Don't give gas the cold shoulder
18 July 2022
IF the disparity in energy supply and demand have illustrated anything over recent weeks, it's that governments should be broadening the suite of renewable energy sources at their disposal, not picking winners based on lacklustre form.
Pronouncements of phasing-out gas and, in the case of Victoria, ruling-out renewable gases for residential use, expose the gulf between rhetoric and reality.
With coal-fired power literally shutting down around us, renewables like solar and wind aren't filling the growing void.
Just this week, Australia's Special Advisor on Low Emissions Technology and former Chief Scientist Dr Alan Finkel noted that as we move with increasing urgency to phase-out reliance on coal-fired power plants and pivot toward solar and wind, natural gas will need to act as a "support role" to ensure reliable supply.
"The important role for natural gas is that it can ramp up very quickly, within minutes, so if the wind drops or the sun goes behind a cloud... you can run it as long as you need it," he told Bloomberg TV. "Natural gas, helping us to accelerate the deployment of solar and wind, can be very important.

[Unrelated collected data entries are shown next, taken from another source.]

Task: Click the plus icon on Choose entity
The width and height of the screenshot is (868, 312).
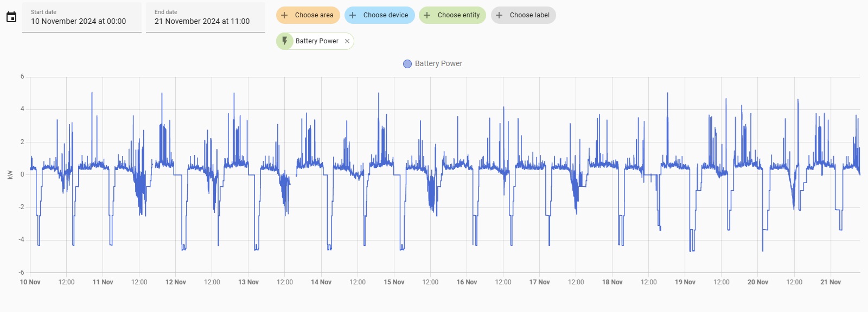Action: [x=427, y=15]
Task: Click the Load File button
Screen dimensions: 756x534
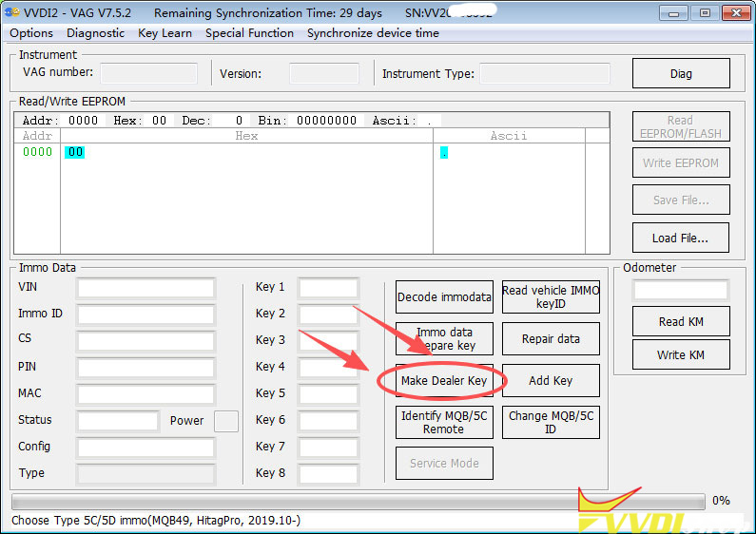Action: (681, 238)
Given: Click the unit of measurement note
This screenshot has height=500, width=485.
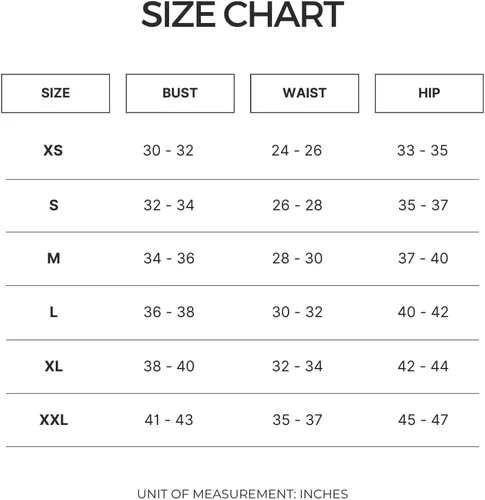Looking at the screenshot, I should click(x=243, y=494).
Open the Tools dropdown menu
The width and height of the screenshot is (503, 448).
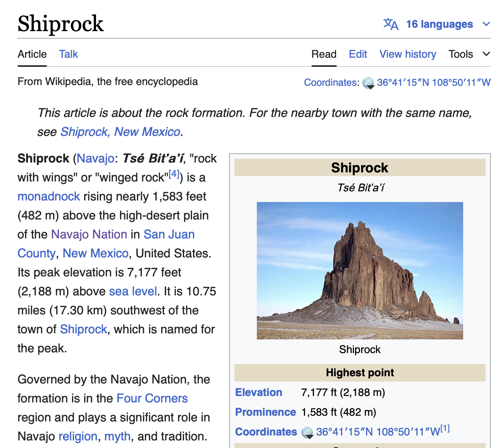click(469, 54)
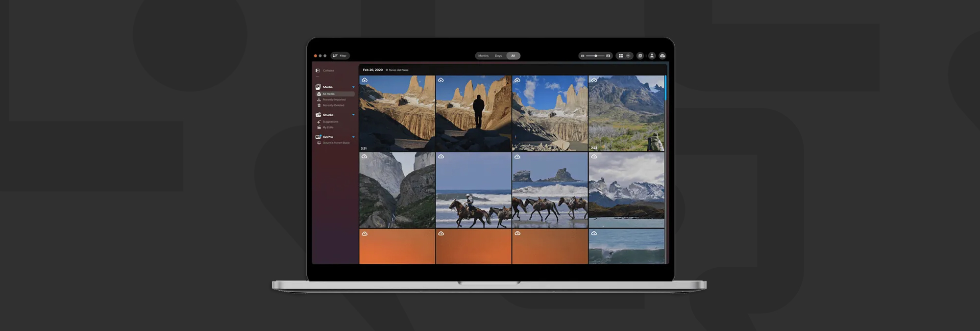Screen dimensions: 980x331
Task: Click the small thumbnail size icon
Action: click(583, 56)
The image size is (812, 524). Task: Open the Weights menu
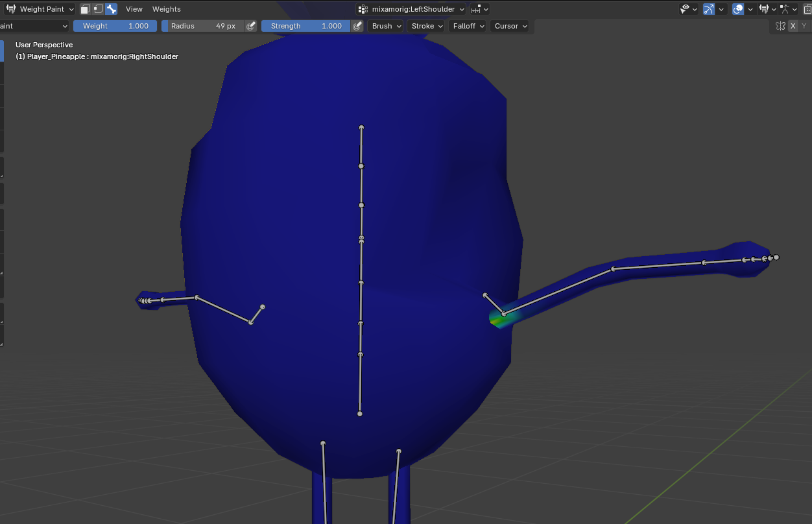(x=167, y=9)

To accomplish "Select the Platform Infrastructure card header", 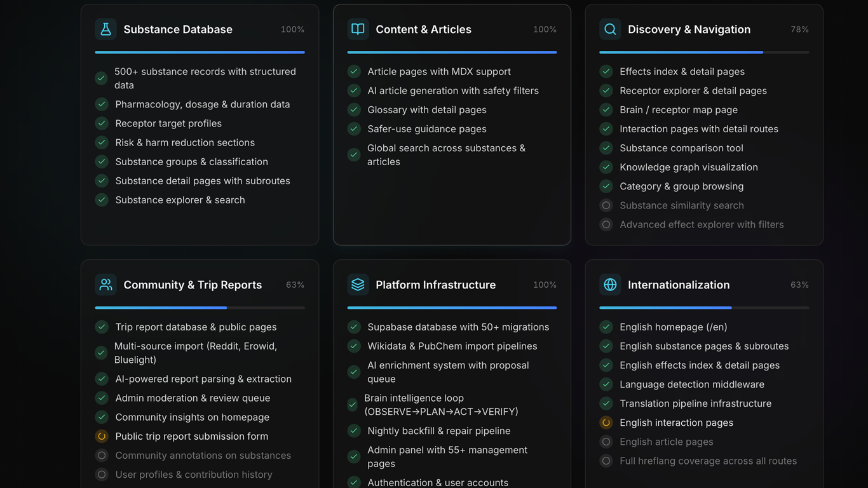I will [x=435, y=285].

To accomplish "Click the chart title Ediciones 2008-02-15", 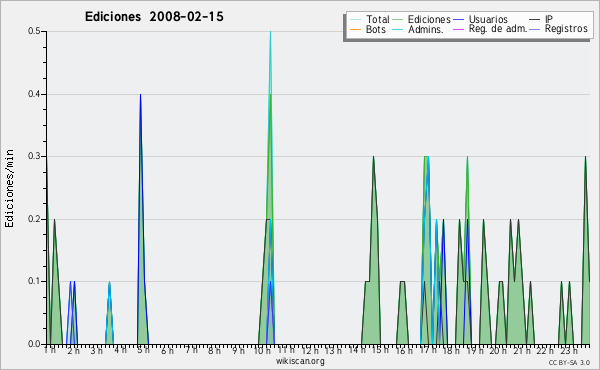I will pos(154,17).
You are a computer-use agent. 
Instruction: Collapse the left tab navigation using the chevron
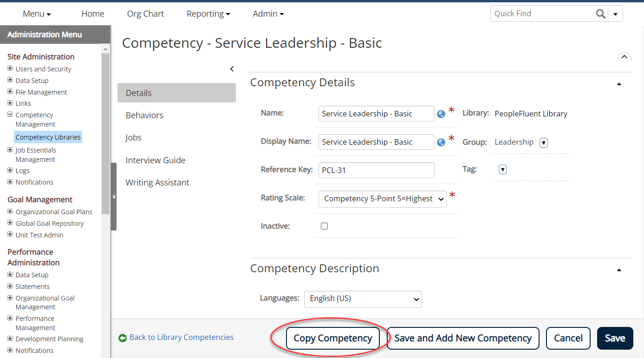click(x=232, y=69)
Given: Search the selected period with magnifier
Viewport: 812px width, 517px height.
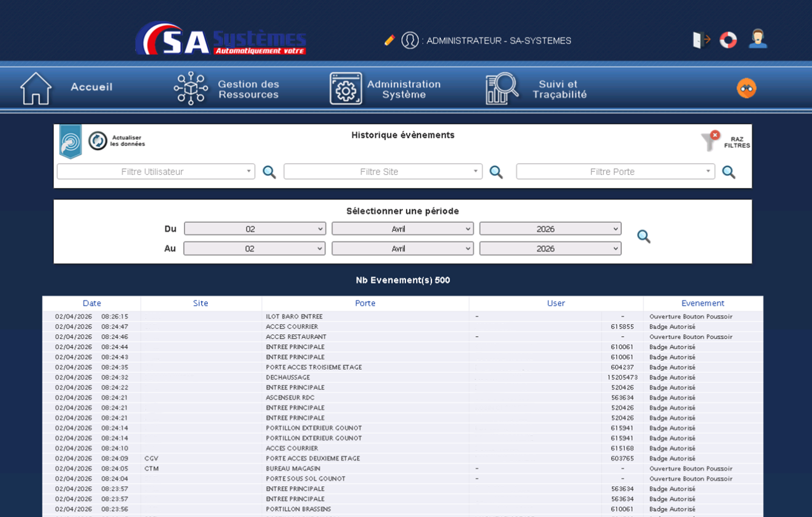Looking at the screenshot, I should (x=644, y=237).
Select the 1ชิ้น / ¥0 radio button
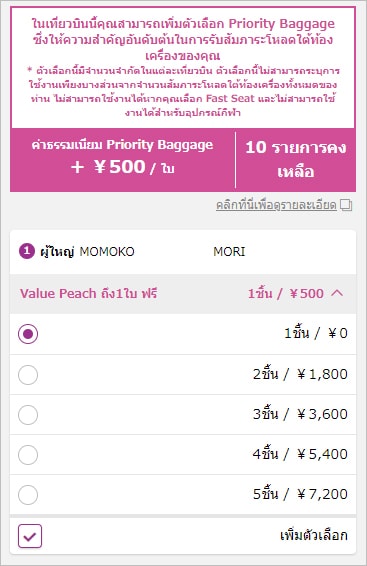Viewport: 367px width, 566px height. click(x=28, y=334)
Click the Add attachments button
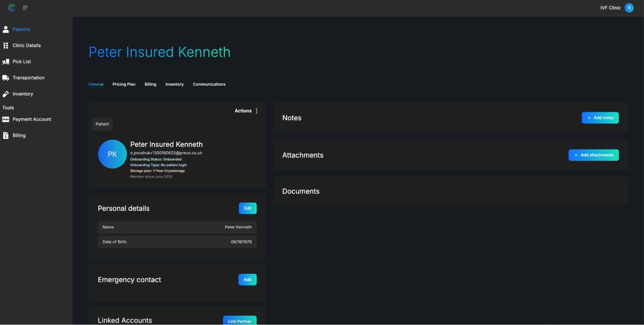Viewport: 644px width, 325px height. click(593, 155)
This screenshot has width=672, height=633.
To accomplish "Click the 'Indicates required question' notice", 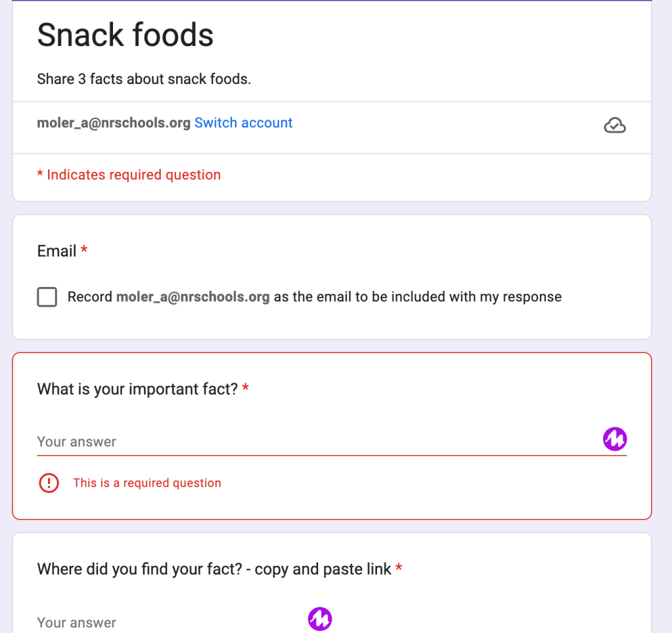I will pyautogui.click(x=133, y=175).
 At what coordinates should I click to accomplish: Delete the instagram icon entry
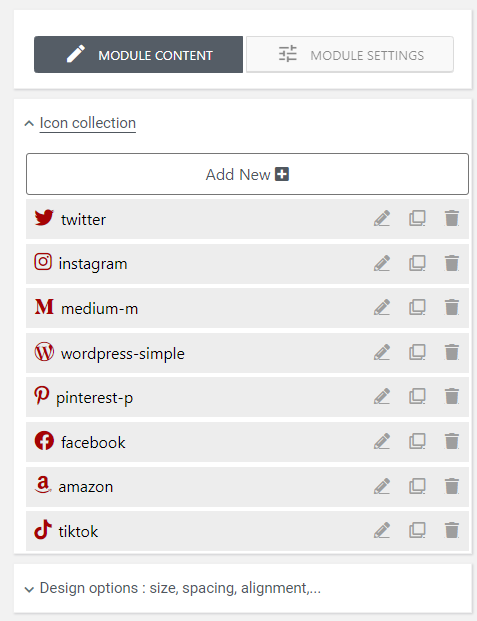(452, 263)
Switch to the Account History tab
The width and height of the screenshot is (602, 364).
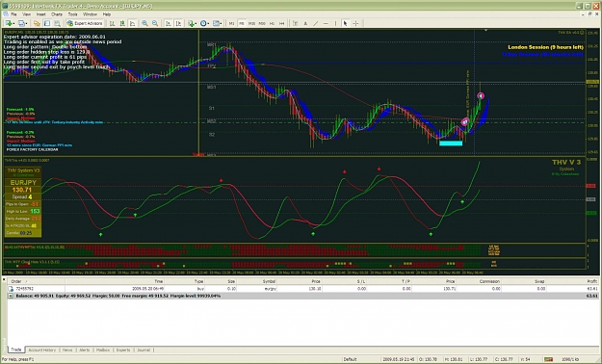(41, 350)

I don't think everybody does appreciate that.
"There is a pursuit of perfection to say get out of fossil fuels completely, and eventually we will. But for the next 10, 15, 20 years, being able to call on natural gas to firm up the solar and wind electricity in a country like Australia will enable us to develop and deploy solar and wind at enormous scale more quickly, than if we cannot call on natural gas."
Last year, all renewables combined provided 24% of Australia's energy. That's great, but it means there is a 76% shortfall. Most of that is coal. In the absence of gas, existing demands on electricity – let alone new expectations – cannot be met.
The added benefit is that the Australian gas sector is decarbonising. This means households and businesses can keep using the gas they know, love and rely on, without adding to the ever-increasing load expected of a future electricity system.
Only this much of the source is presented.